▶ What the task asks: From first line to last, the records below are to be duplicated exactly.

___

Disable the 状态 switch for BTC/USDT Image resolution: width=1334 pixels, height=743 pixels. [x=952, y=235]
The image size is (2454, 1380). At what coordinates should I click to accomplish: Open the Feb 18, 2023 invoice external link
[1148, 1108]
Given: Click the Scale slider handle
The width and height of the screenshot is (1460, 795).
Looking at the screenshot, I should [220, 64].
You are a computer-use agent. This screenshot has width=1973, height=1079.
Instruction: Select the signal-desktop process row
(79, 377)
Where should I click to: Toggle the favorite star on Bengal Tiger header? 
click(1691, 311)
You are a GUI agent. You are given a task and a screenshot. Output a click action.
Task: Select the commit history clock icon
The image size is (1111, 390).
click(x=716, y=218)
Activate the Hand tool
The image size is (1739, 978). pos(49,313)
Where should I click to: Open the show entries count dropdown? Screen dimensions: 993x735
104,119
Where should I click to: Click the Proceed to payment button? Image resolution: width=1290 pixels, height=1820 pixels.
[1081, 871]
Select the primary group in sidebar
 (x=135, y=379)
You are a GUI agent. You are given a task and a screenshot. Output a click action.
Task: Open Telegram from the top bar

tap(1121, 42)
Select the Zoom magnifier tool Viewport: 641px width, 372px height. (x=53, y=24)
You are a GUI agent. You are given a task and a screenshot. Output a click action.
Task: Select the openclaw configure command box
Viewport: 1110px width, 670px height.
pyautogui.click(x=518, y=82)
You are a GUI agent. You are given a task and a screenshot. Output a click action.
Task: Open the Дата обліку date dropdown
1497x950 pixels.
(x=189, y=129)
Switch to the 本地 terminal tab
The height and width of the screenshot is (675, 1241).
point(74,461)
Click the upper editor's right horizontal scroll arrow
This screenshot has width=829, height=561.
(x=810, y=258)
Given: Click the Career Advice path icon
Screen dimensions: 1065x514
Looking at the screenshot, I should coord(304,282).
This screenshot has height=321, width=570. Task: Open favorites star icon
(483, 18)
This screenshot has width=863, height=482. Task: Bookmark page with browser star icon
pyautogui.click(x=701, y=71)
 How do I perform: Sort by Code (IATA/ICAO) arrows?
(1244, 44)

___

▶ Solved exercise:
Disable the 状态 switch for BTC/USDT Image resolution: width=1334 pixels, height=743 pixels. [x=952, y=235]
The image size is (2454, 1380). At what coordinates should I click to accomplish: Open the Feb 18, 2023 invoice external link
[1148, 1108]
Given: Click the Scale slider handle
The width and height of the screenshot is (1460, 795).
Looking at the screenshot, I should [220, 64].
You are a computer-use agent. This screenshot has width=1973, height=1079.
Instruction: Select the signal-desktop process row
(79, 377)
Where should I click to: Toggle the favorite star on Bengal Tiger header? 
click(1691, 311)
You are a GUI agent. You are given a task and a screenshot. Output a click action.
Task: Select the commit history clock icon
The image size is (1111, 390).
click(x=716, y=218)
Activate the Hand tool
The image size is (1739, 978). pos(49,313)
Where should I click to: Open the show entries count dropdown? Screen dimensions: 993x735
104,119
Where should I click to: Click the Proceed to payment button? Image resolution: width=1290 pixels, height=1820 pixels.
[1081, 871]
Select the primary group in sidebar
 (x=135, y=379)
You are a GUI agent. You are given a task and a screenshot. Output a click action.
Task: Open Telegram from the top bar

tap(1121, 42)
Select the Zoom magnifier tool Viewport: 641px width, 372px height. (x=53, y=24)
You are a GUI agent. You are given a task and a screenshot. Output a click action.
Task: Select the openclaw configure command box
Viewport: 1110px width, 670px height.
pyautogui.click(x=518, y=82)
You are a GUI agent. You are given a task and a screenshot. Output a click action.
Task: Open the Дата обліку date dropdown
1497x950 pixels.
(x=189, y=129)
Switch to the 本地 terminal tab
The height and width of the screenshot is (675, 1241).
point(74,461)
Click the upper editor's right horizontal scroll arrow
This screenshot has width=829, height=561.
(x=810, y=258)
Given: Click the Career Advice path icon
Screen dimensions: 1065x514
Looking at the screenshot, I should coord(304,282).
This screenshot has height=321, width=570. Task: Open favorites star icon
(483, 18)
This screenshot has width=863, height=482. Task: Bookmark page with browser star icon
pyautogui.click(x=701, y=71)
 How do I perform: Sort by Code (IATA/ICAO) arrows?
(1244, 44)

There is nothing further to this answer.